## EXERCISE BRIEF
Search the material below for the word "agent". Copy every line where it is found.

## PROVIDED DATA
++++++++
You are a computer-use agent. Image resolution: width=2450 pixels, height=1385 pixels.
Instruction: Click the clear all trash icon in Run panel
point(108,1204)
++++++++
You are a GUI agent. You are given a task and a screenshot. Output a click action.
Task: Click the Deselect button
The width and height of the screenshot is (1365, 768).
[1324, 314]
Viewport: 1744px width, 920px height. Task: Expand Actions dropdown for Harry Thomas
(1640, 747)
++++++++
## ANSWER SPACE
You are a computer-use agent. Image resolution: width=2450 pixels, height=1385 pixels.
You are a GUI agent. You are given a task and a screenshot. Output a click action.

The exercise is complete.